Inflation was flat last month according to the latest Consumer Price Index report from the Labor Department. Core CPI, which excludes food and energy, hit a two-year low. And food and fuel prices are also trending down.
The stock market reacted to the good inflation news by soaring. Low inflation means that the Fed is more likely to take its foot off the monetary brake, further reducing the risk of recession.
Even Larry Summers, who relentlessly and mistakenly blamed the bout of inflation on Biden stimulus programs, partly recanted. Speaking on Wall Street Week, he admitted that many factors were transitory, and that the risk of recession was now 25 percent or less.
But there are often skunks at picnics. On a Thursday earnings phone call with stock analysts, Walmart CEO Doug McMillon warned of the risks of deflation. Unlike disinflation, which is beneficial, deflation means seriously falling prices, and that can both portend and cause a recession.

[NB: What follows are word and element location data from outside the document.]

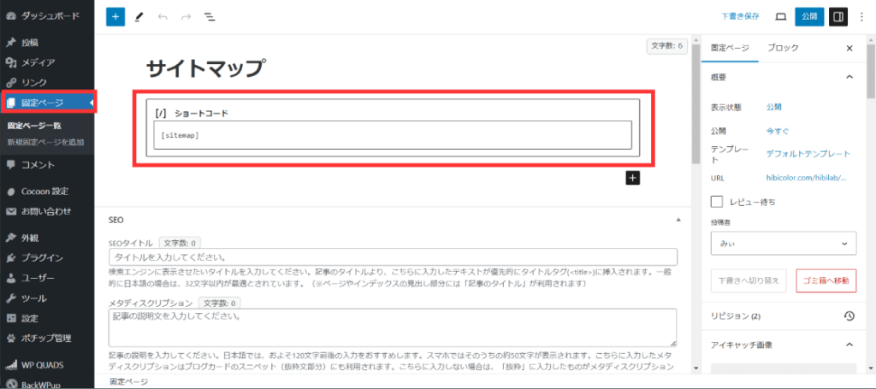This screenshot has width=876, height=389.
Task: Collapse the アイキャッチ画像 panel
Action: coord(849,345)
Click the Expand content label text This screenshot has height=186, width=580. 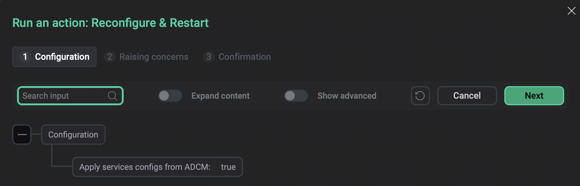tap(220, 96)
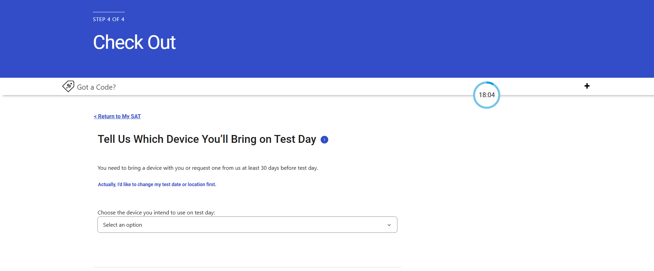Click the short line above step label
Screen dimensions: 654x271
(108, 12)
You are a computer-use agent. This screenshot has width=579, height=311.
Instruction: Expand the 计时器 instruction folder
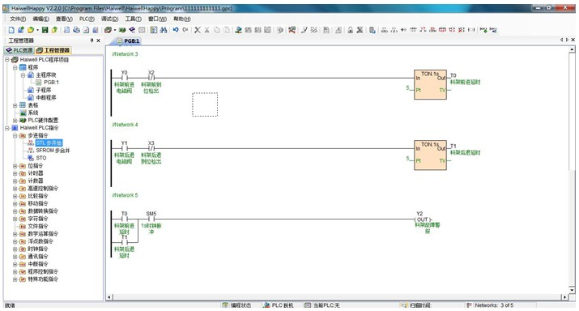15,173
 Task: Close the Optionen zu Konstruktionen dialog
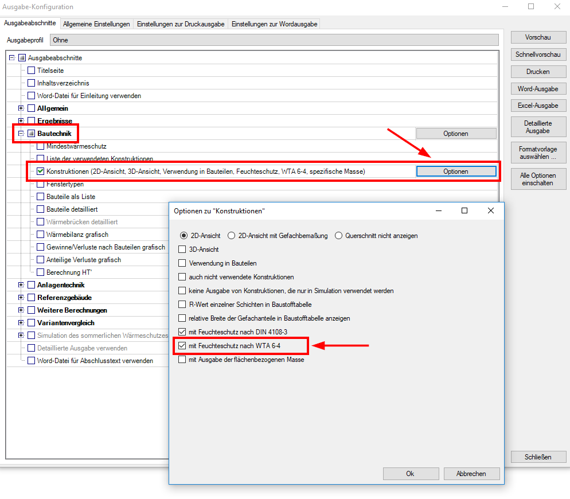[490, 211]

However, if you look at what’s actually going on in the economy, some prices are declining slightly, but only relative to a more than two-year rise, just as we want them to do. For instance, turkey prices are down 4.5 percent from last year’s record, according to the American Farm Bureau Federation.
That’s hardly deflation. McMillon was using some price drops as an alibi for the fact that Walmart’s third-quarter profit numbers were below expectations.
The economy is doing just about what we want it to do; and now there should be more room for worker raises. As the UAW victory suggests, that has more to do with worker power than with macroeconomics. Corporate America’s outsized profits indicate that there is no reason for raises to be inflationary.
Let’s hope that the Federal Reserve gets the message and finally, belatedly, cuts interest rates, to let a benign economy realize its full potential.